The residence team didn’t want to make students pay for and stay in residence if it didn’t make sense for them, Chishti said.

“We had everything ready before we knew anything about college dates because we knew that as soon as the college announced whenever they would stay open or online until, students would immediately have questions,” Chishti said. “Depending on what the college announced we would offer refunds and the number would change based on whatever dates the college sent out.

“We’re moving as quickly as we can, and we want to be fair to students,” she said.

Santos said he chose to live in residence to meet fellow students and experience campus life in Canada, but the changes to residence worried him.

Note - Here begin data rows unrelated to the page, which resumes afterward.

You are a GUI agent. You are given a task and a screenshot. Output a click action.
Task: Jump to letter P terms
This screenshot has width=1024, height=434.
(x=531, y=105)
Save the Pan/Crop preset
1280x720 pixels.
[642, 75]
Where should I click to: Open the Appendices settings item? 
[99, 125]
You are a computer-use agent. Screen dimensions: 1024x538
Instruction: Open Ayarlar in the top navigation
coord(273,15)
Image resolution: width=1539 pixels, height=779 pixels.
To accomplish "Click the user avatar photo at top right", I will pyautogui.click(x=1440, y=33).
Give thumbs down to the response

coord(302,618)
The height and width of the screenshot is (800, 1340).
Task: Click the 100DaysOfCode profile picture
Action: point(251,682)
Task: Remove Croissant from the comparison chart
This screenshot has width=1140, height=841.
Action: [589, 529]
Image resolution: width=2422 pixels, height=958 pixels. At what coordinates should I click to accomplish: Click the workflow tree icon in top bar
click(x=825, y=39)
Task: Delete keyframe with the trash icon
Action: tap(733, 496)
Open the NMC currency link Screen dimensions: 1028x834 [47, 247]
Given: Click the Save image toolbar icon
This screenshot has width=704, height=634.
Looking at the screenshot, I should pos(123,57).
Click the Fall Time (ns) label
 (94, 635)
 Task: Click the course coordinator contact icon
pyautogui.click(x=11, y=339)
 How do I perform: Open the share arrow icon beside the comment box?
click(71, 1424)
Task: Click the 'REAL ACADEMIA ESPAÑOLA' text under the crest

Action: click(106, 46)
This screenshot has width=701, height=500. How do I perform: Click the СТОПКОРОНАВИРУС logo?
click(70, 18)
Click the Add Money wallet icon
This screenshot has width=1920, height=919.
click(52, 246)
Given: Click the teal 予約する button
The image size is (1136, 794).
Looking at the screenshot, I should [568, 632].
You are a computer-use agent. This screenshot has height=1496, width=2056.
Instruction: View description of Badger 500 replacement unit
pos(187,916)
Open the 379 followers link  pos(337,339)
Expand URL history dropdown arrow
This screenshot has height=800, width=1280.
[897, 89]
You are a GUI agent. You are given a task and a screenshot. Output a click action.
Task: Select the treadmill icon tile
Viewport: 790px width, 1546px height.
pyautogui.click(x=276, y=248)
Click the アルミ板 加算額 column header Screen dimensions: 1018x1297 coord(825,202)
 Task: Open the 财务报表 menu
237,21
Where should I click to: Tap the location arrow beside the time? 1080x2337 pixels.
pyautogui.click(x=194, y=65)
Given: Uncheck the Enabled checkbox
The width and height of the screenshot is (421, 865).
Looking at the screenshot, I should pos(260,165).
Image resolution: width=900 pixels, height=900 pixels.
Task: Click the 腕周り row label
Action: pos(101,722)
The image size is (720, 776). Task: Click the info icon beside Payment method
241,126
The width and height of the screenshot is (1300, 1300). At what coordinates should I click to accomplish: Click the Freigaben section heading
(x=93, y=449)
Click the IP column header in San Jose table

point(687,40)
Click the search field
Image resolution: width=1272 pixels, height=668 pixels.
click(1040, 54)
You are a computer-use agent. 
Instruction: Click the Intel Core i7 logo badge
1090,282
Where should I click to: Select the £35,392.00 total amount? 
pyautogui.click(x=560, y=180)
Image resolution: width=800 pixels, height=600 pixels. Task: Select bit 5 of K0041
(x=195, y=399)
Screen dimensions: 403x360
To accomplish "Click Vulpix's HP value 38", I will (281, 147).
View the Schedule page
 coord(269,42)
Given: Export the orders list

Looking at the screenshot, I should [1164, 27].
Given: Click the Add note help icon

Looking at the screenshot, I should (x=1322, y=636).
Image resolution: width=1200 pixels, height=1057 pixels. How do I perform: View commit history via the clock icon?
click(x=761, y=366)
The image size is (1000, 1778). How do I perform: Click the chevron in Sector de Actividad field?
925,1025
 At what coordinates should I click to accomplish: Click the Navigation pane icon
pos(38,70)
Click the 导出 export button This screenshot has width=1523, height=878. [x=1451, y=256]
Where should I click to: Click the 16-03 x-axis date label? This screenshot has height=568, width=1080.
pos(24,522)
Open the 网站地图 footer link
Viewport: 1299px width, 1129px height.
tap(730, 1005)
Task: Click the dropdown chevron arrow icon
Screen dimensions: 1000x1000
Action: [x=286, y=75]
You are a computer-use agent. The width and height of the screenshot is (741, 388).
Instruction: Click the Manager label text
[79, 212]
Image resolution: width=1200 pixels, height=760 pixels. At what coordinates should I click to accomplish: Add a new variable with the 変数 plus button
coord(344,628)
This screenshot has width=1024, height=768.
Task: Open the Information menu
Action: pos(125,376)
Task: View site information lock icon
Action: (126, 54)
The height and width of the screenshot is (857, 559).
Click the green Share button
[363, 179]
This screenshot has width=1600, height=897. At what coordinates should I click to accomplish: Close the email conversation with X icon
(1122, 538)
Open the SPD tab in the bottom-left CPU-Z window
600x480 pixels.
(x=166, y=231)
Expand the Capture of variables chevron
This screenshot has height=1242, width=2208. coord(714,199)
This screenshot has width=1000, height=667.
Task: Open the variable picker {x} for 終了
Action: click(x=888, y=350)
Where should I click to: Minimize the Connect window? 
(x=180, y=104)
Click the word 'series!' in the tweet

“I thought many people would leave and I wouldn’t meet anyone here and I would be alone,” he said. “I considered everything — moving out, going back to Brazil.”

More than 100 students eventually opted to leave the residence and receive a refund, Chishti said.

“I feel genuinely bad for students,” she said. “It’s hard not being able to make friends, not being able to see people.”

Gabi Hentschke, board director for IGNITE and Residence Community Assistant for Humber’s Lakeshore residence, said virtual events can be difficult as in-person programming typically engages more students.

“I try to do the best work possible so that people will have fun and be able to make connections with others,” she said.

Since moving into his dorm, Santos said things have improved as he’s connected with other students who also chose to remain in residence, but the experience hasn’t been the same with restrictions in place.

“I hoped it would be better,” he said. “I know it would be better without restrictions.”